(Excerpt provided)
········
Silvia asked if Biden would use executive action to protect undocumented immigrants from deportation on his first day in office. Biden bluntly said no and went on to defend Obama’s record on immigration. As a longtime activist, a 2008 volunteer for the Obama campaign, and a formerly undocumented immigrant myself, I pushed back and reminded him that millions of families were separated while he was vice president.

That’s when Biden interrupted me and said: “You should vote for Trump.”

I have been fighting for immigrant rights for a long time and have encountered many politicians—Democrats and Republicans—that have dismissed the pain of my community. But I was still shocked to hear the 2020 Democratic front-runner tell me to my face to vote for Trump, simply because I pressed him on a question about basic dignity for immigrants.

Let me be clear: Another four years under Trump would be devastating for our community. That’s why Biden’s callous answer—if you don’t like what I have to offer, you might as well vote for Trump—is so disturbing. When Biden first walked out on stage in Greenwood that night, he said he wouldn’t take South Carolina’s vote for granted—he wanted to “earn their support.” But maybe the same does not apply to the immigrant community.

Biden was elected to the White House for the first time in 2008 following a historic wave of immigrant protests. In a post 9/11 political landscape that was already hostile to immigrants, the passage of an extremely anti-immigrant bill in the House of Representatives triggered massive strikes and boycotts across the country. The “mega marches” of 2006, at the time the largest protests ever in US history, demonstrated the economic and protest power of the undocumented community—and the potential for a new voting bloc in naturalized and first generation citizens.

“Today we march, tomorrow we vote” was the famous slogan proclaimed on banners and chanted in the streets. At this time, I was an 18-year-old undocumented immigrant, and though I could not vote, I became very engaged in the political process. A year later, on the campaign trail in 2007, Obama promised to deliver a pathway to citizenship for the 11 million immigrants who have been living in limbo for years. He pledged to introduce legislation in the first 100 days of his presidency and have it signed within a year.
········
(Information shown)

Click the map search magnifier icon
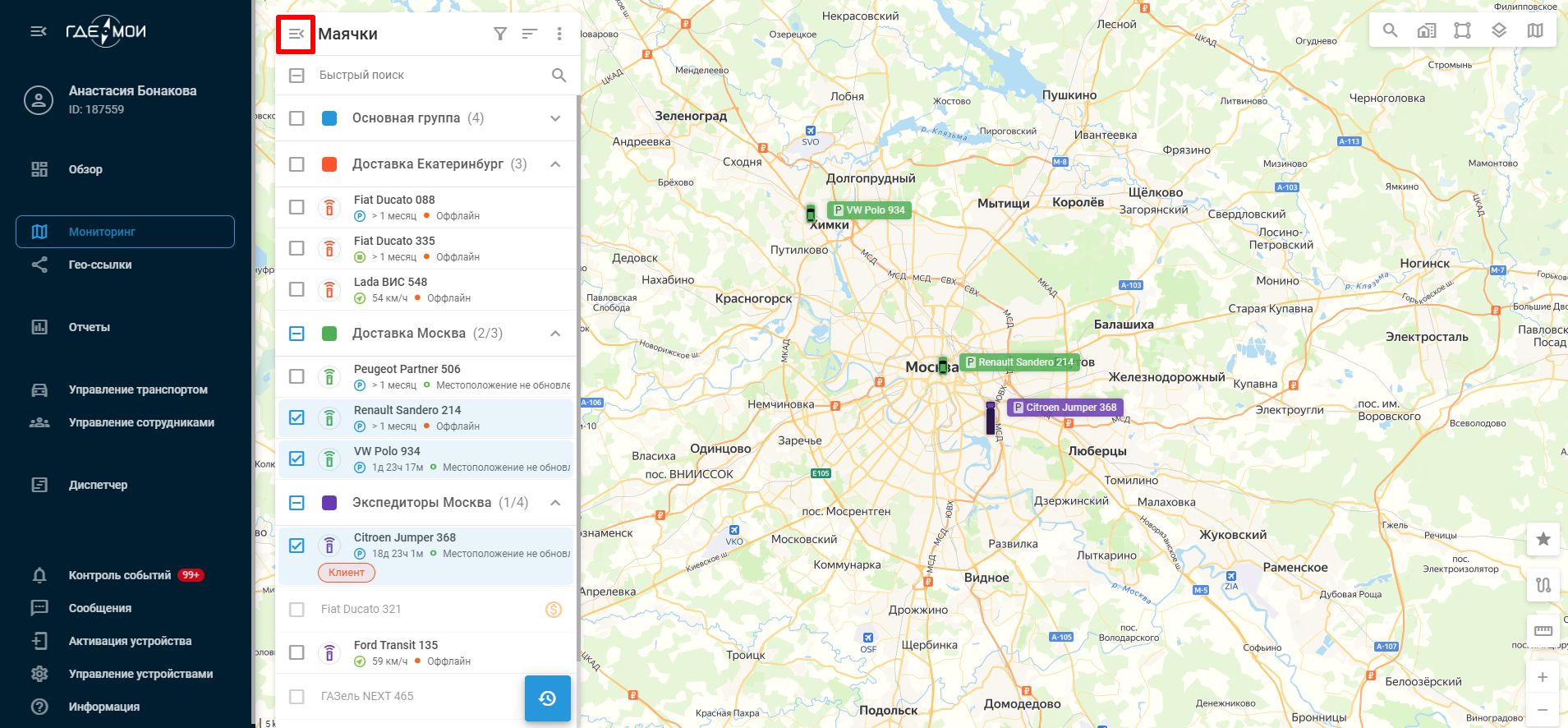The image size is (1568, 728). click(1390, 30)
········
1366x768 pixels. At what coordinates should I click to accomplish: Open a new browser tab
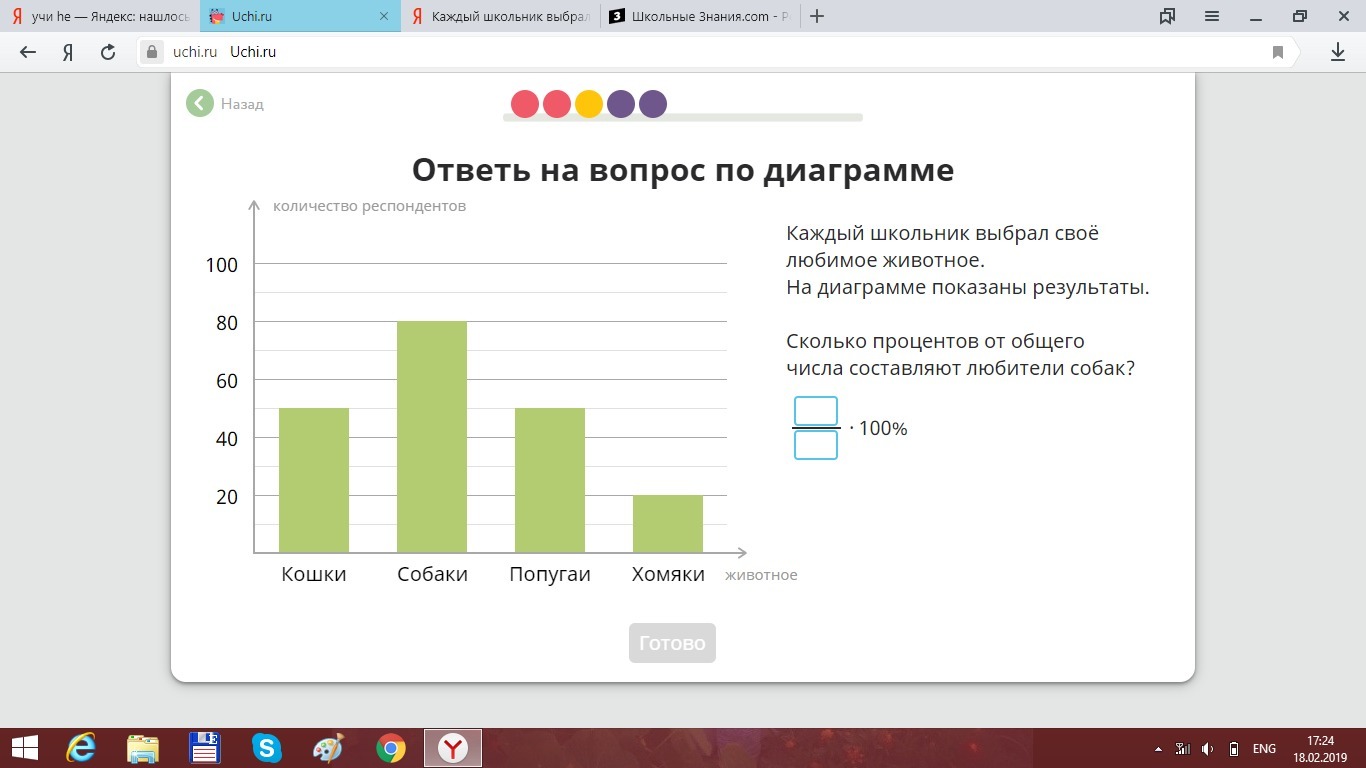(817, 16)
········
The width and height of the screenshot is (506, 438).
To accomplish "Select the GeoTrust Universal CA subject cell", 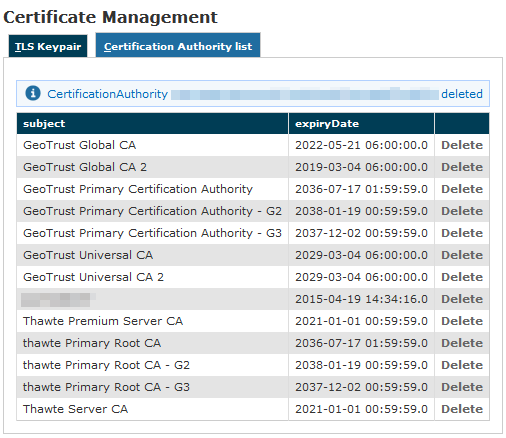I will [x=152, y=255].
········
(Questions to answer)
1. According to the excerpt about Biden and immigration, what slogan was proclaimed on banners and chanted in the streets?
2. Reproduce the passage from the excerpt about Biden and immigration that opens with the words containing "That’s when Biden" and closes with "dignity for immigrants.".

(Task solutions)
1. "Today we march, tomorrow we vote."

2.
That’s when Biden interrupted me and said: “You should vote for Trump.”

I have been fighting for immigrant rights for a long time and have encountered many politicians—Democrats and Republicans—that have dismissed the pain of my community. But I was still shocked to hear the 2020 Democratic front-runner tell me to my face to vote for Trump, simply because I pressed him on a question about basic dignity for immigrants.